■ **Materiale fornito**
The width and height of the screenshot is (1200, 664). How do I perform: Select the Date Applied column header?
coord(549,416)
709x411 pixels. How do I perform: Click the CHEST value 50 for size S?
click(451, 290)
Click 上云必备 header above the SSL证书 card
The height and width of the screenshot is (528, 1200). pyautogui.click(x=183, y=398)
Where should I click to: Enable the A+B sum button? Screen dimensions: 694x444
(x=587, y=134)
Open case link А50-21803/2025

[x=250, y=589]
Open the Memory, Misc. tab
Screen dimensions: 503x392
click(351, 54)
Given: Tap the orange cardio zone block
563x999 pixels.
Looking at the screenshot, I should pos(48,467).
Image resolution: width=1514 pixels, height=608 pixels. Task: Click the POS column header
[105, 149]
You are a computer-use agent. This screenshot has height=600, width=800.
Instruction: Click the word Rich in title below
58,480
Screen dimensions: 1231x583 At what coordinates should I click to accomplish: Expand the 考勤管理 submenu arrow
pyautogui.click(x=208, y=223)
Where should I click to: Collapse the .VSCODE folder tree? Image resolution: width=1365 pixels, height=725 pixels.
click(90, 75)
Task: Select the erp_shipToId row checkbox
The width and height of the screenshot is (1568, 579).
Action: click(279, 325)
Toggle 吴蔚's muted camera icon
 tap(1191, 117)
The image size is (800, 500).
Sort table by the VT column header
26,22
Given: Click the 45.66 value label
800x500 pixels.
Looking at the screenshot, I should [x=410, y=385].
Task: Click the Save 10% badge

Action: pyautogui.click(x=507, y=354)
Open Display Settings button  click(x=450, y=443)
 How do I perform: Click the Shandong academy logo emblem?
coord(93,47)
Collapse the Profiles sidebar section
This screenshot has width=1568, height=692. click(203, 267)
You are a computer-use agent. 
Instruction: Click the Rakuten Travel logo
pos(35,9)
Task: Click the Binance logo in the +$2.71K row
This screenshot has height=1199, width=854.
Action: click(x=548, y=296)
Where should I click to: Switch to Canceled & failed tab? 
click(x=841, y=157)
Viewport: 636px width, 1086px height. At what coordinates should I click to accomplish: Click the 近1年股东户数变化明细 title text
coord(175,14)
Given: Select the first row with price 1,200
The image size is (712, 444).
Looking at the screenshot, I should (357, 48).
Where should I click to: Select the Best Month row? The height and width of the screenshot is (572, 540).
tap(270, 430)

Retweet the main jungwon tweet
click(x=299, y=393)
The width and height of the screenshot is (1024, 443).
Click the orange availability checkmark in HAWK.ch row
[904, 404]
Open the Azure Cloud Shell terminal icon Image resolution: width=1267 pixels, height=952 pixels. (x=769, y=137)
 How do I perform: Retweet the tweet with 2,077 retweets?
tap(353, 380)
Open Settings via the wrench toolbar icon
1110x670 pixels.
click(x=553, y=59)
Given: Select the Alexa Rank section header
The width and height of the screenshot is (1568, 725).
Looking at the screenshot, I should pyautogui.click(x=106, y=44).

■ **Consegna**
Riscrivi i record qui sopra sostituendo ogni occorrenza di "header" con "heading". Lascia invariato tutto il resto.

■ **Risposta corretta**
The width and height of the screenshot is (1200, 664). How do I perform: Select the Date Applied column heading?
coord(549,416)
709x411 pixels. How do I perform: Click the CHEST value 50 for size S?
click(451, 290)
Click 上云必备 heading above the SSL证书 card
The height and width of the screenshot is (528, 1200). pyautogui.click(x=183, y=398)
Where should I click to: Enable the A+B sum button? Screen dimensions: 694x444
(x=587, y=134)
Open case link А50-21803/2025

[x=250, y=589]
Open the Memory, Misc. tab
Screen dimensions: 503x392
click(351, 54)
Given: Tap the orange cardio zone block
563x999 pixels.
Looking at the screenshot, I should pos(48,467).
Image resolution: width=1514 pixels, height=608 pixels. Task: Click the POS column heading
[105, 149]
You are a computer-use agent. This screenshot has height=600, width=800.
Instruction: Click the word Rich in title below
58,480
Screen dimensions: 1231x583 At what coordinates should I click to accomplish: Expand the 考勤管理 submenu arrow
pyautogui.click(x=208, y=223)
Where should I click to: Collapse the .VSCODE folder tree? Image resolution: width=1365 pixels, height=725 pixels.
click(90, 75)
Task: Select the erp_shipToId row checkbox
The width and height of the screenshot is (1568, 579).
Action: click(279, 325)
Toggle 吴蔚's muted camera icon
 tap(1191, 117)
The image size is (800, 500).
Sort table by the VT column heading
26,22
Given: Click the 45.66 value label
800x500 pixels.
Looking at the screenshot, I should [x=410, y=385].
Task: Click the Save 10% badge

Action: pyautogui.click(x=507, y=354)
Open Display Settings button  click(x=450, y=443)
 How do I perform: Click the Shandong academy logo emblem?
coord(93,47)
Collapse the Profiles sidebar section
This screenshot has width=1568, height=692. click(203, 267)
You are a computer-use agent. 
Instruction: Click the Rakuten Travel logo
pos(35,9)
Task: Click the Binance logo in the +$2.71K row
This screenshot has height=1199, width=854.
Action: click(x=548, y=296)
Where should I click to: Switch to Canceled & failed tab? 
click(x=841, y=157)
Viewport: 636px width, 1086px height. At what coordinates should I click to accomplish: Click the 近1年股东户数变化明细 title text
coord(175,14)
Given: Select the first row with price 1,200
The image size is (712, 444).
Looking at the screenshot, I should (357, 48).
Where should I click to: Select the Best Month row? The height and width of the screenshot is (572, 540).
tap(270, 430)

Retweet the main jungwon tweet
click(x=299, y=393)
The width and height of the screenshot is (1024, 443).
Click the orange availability checkmark in HAWK.ch row
[904, 404]
Open the Azure Cloud Shell terminal icon Image resolution: width=1267 pixels, height=952 pixels. (x=769, y=137)
 How do I perform: Retweet the tweet with 2,077 retweets?
tap(353, 380)
Open Settings via the wrench toolbar icon
1110x670 pixels.
click(x=553, y=59)
Given: Select the Alexa Rank section heading
The width and height of the screenshot is (1568, 725).
Looking at the screenshot, I should pyautogui.click(x=106, y=44).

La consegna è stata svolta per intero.